Donald Trump’s Mexico visit may have taken its first victim

Mexico's Economy Finance Minister Luis Videgaray meets with Reuters at his office during the Reuters Latin America Investment Summit at the National Palace in Mexico City May 22, 2013. REUTERS/Henry Romero

Thomson Reuters

Mexico’s finance minister, Luis Videgaray.

Less than a week after a sudden visit by Donald Trump left Mexicans frustrated with their government, President Enrique Peña Nieto has shuffled his cabinet after the resignation of one of his closest advisers, Finance Minister Luis Videgaray.

The invitation extended to Trump was rumored to have been Videgaray’s idea.

Reports cited by The Wall Street Journal indicate Videgaray told Peña Nieto that building ties with Trump could sooth unease in financial markets, an important concern given Trump’s rhetoric and Mexico’s recent economic doldrums.

The president did not give a reason for Videgaray’s resignation during his announcement. Videgaray’s office denied the visit was his idea, and Peña Nieto himself has taken responsibility for the invitation.

“He left because of Trump, no doubt,” Viridiana Rios, a fellow at the Wilson Center and columnist for Mexican newspaper Excelsior, told Business Insider.

In the wake of the visit, which was widely seen as humiliating for the Mexican president, the cabinet was divided, with the foreign and interior ministries making plain their opposition to the visit, according to The Journal. Some now see Videgaray’s departure as an attempt by Peña Nieto to shore up approval ratings that had sunk to new lows even before Trump set foot on Mexican soil.
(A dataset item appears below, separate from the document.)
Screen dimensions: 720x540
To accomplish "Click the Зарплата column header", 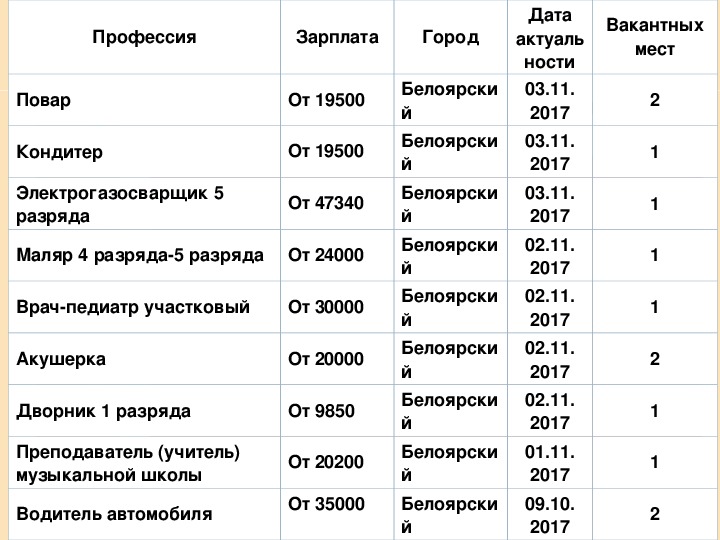I will click(337, 38).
The cabinet shake up was “the least [Peña Nieto] could do to try to recover some credibility given that he has 27 months left in power,” Guillermo Valdés, a former chief of Mexico’s intelligence agency, told The Journal.

“Mexico’s federal government is now in full panic mode,” Mexico-based journalist Jan-Albert Hootsen tweeted after the announcement. “No more continuity or new policy development; it’s all about crisis management.”

Donald Trump Enrique Pena Nieto Mexico meeting

REUTERS/Henry Romero

US Republican presidential nominee Donald Trump and Mexican President Enrique Pena Nieto shake hands at a press conference at the Los Pinos residence in Mexico City, August 31, 2016.

There are other explanations for Videgaray’s departure. The country’s weak economic growth, his personal unpopularity, and his ties to a number of conflict-of-interest scandals may be at play as well.

But Videgaray has long been close with Peña Nieto, counseling him since the latter was governor of the state of Mexico, Mexico’s most populous state, from 2005 to 2011. And despite Videgaray vacating his post in the finance ministry, there is a strong possibility that he remains a close adviser to the president, Rios told Business Insider.

Videgaray’s departure has necessitated a shuffling of posts in Peña Nieto’s cabinet. The new finance minister will be José Antonio Meade, who served in the same role in 2011 and 2012 under Felipe Calderon, Peña Nieto’s predecessor. Under Peña Nieto, who took office in 2012, Meade was foreign minister and headed the Social Development Ministry.

Enrique Pena Nieto Luis Miranda Jose Antonio Meade Mexico government cabinet

REUTERS/Edgard Garrido

Mexico’s President Enrique Pena Nieto with new Minister of Social Development Luis Enrique Miranda Nava and new Finance Minister Jose Antonio Meade, center, during the announcement of new cabinet members in Mexico City, September 7, 2016.

Luis Enrique Miranda, who was a deputy secretary at the Interior Ministry, will take over Meade’s role at the Social Development Ministry.

Like Videgaray, Miranda has deep ties to Peña Nieto, serving as interior minister for Peña Nieto’s government in Mexico state.

Miranda’s new post underscores the suggestion that these moves are the president’s attempt to bolster his administration in a time of turmoil.

“I read it as [Peña Nieto] putting a confidant into a key post,” Carin Zissis, editor-in-chief of the Americas Society and Council of the Americas website, told Business Insider.

Miranda is part of Peña Nieto’s “inner circle” of politicians from Mexico state, according to Zissis, who noted that Miranda’s placement in the Social Development Ministry emphasizes “how close [Miranda and Peña Nieto] are.”

For others, Miranda’s appointment raises a red flag that Peña Nieto may be giving politics precedence over policy, signaling that cash-transfer programs, which are social-assistance initiatives that provide money to families on certain conditions, may be used for political ends, rather than to most effectively reduce poverty.

“What worries me most is the person they picked to be the minister of social development,” Rios said. “He is a politician not an expert in poverty reduction. This shows [Peña Nieto] considers cash-transfer programs a political matter,” not a policy issue.